Un nuovo episodio di vandalismo riporta l’attenzione su un problema che, in Valsassina, continua a ripresentarsi con preoccupante frequenza. Nella mattinata di domenica 29 marzo 2026 è stata infatti scoperta un’effrazione all’interno della palestra delle scuole elementari alla Roccolina a Cortenova.
Vandalismo alla scuola Roccolina
Ignoti si sono introdotti forzando l’ingresso: la porta è stata danneggiata, una rete da pallavolo risulta inutilizzabile e, soprattutto, è stato svuotato un estintore, con il contenuto disperso all’interno dei locali. Un gesto che ha reso la struttura temporaneamente inagibile, almeno fino al completamento delle operazioni di pulizia e ripristino.
Non si tratta, purtroppo, di un caso isolato. La palestra era già stata oggetto di episodi simili in passato: all’interno erano stati rinvenuti vetri rotti, bottiglie abbandonate e mozziconi di sigaretta, segnali evidenti di intrusioni e utilizzi impropri degli spazi.
Sull’accaduto sono in corso accertamenti, anche grazie al supporto delle telecamere presenti nella zona, nella speranza di riuscire a risalire ai responsabili.
Il quadro, però, è più ampio e coinvolge diversi comuni della valle. Negli ultimi tempi, situazioni analoghe si sono verificate anche a Introbio, dove più volte si è reso necessario intervenire per sistemare alcune recinzioni divelte ripetutamente. Nello stesso contesto era stato danneggiato anche il canestro installato dall’ASD Sport Valsassina, poi riparato e sostituito grazie all’impegno diretto dei volontari, che nell’agosto 2025 si erano fatti carico delle spese.
Anche Pasturo non è stato risparmiato: nel corso del 2025 il campo sportivo era stato chiuso a causa di danneggiamenti agli ingressi, alle reti e alle porte, oltre a episodi di degrado come la presenza di escrementi sulle scale.
Una serie di episodi che alimenta il malcontento tra amministrazioni e cittadini, chiamati a intervenire ogni volta per ripristinare strutture pubbliche danneggiate.
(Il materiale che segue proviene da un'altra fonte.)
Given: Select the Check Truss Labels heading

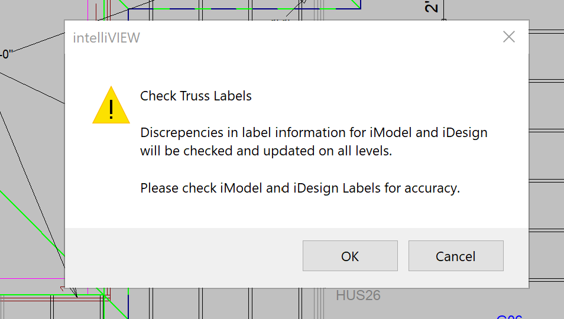Looking at the screenshot, I should click(x=196, y=96).
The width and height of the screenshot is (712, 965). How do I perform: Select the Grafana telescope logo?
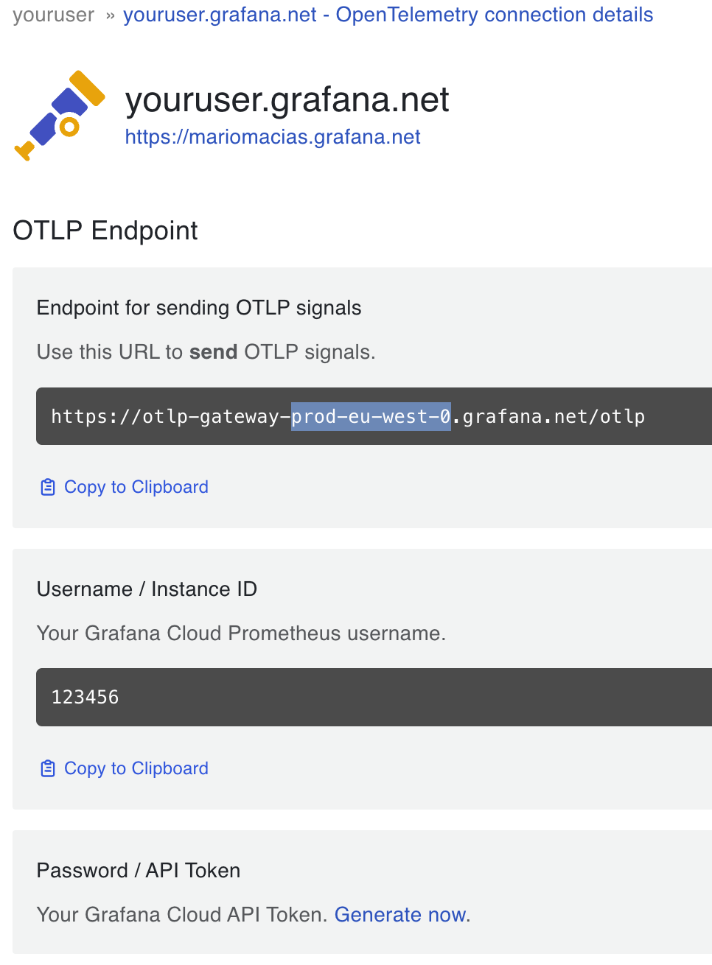tap(59, 114)

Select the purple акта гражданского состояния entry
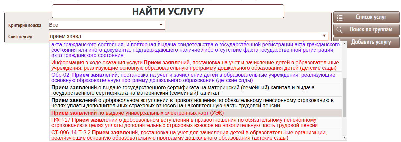[x=192, y=50]
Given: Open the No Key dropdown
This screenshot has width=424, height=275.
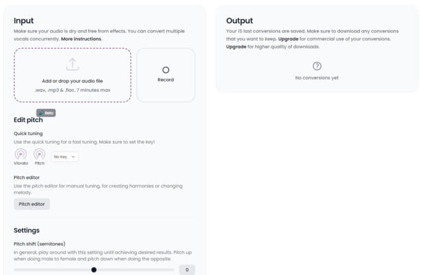Looking at the screenshot, I should coord(65,157).
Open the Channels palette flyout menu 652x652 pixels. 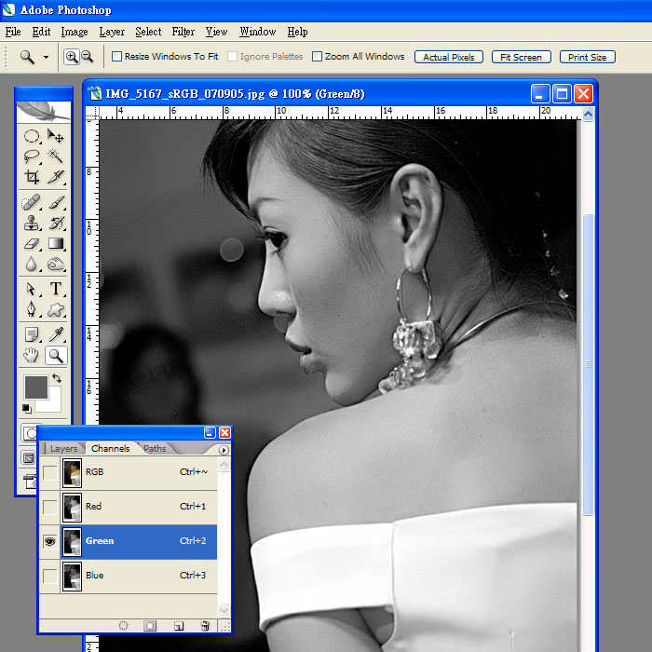coord(224,450)

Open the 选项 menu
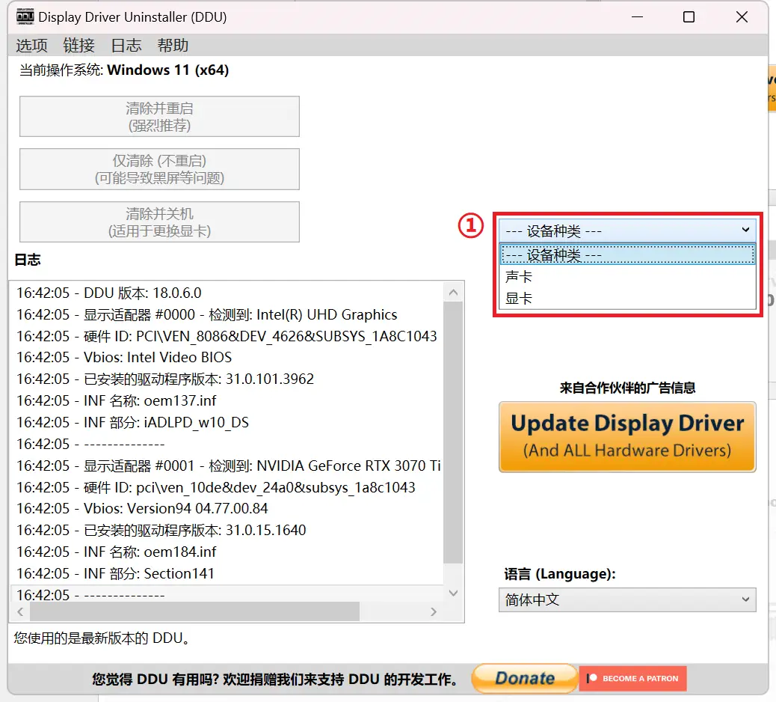coord(32,46)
E che riporta alla memoria anche quanto accaduto anni fa a Introbio, quando i responsabili di numerosi imbrattamenti furono individuati e portati davanti all’autorità giudiziaria.
Precedenti che ancora oggi fanno discutere e che contribuiscono a rafforzare la sensazione di impunità di fronte a comportamenti che, al di là della definizione, continuano a pesare sulle casse pubbliche e sul senso civico della comunità.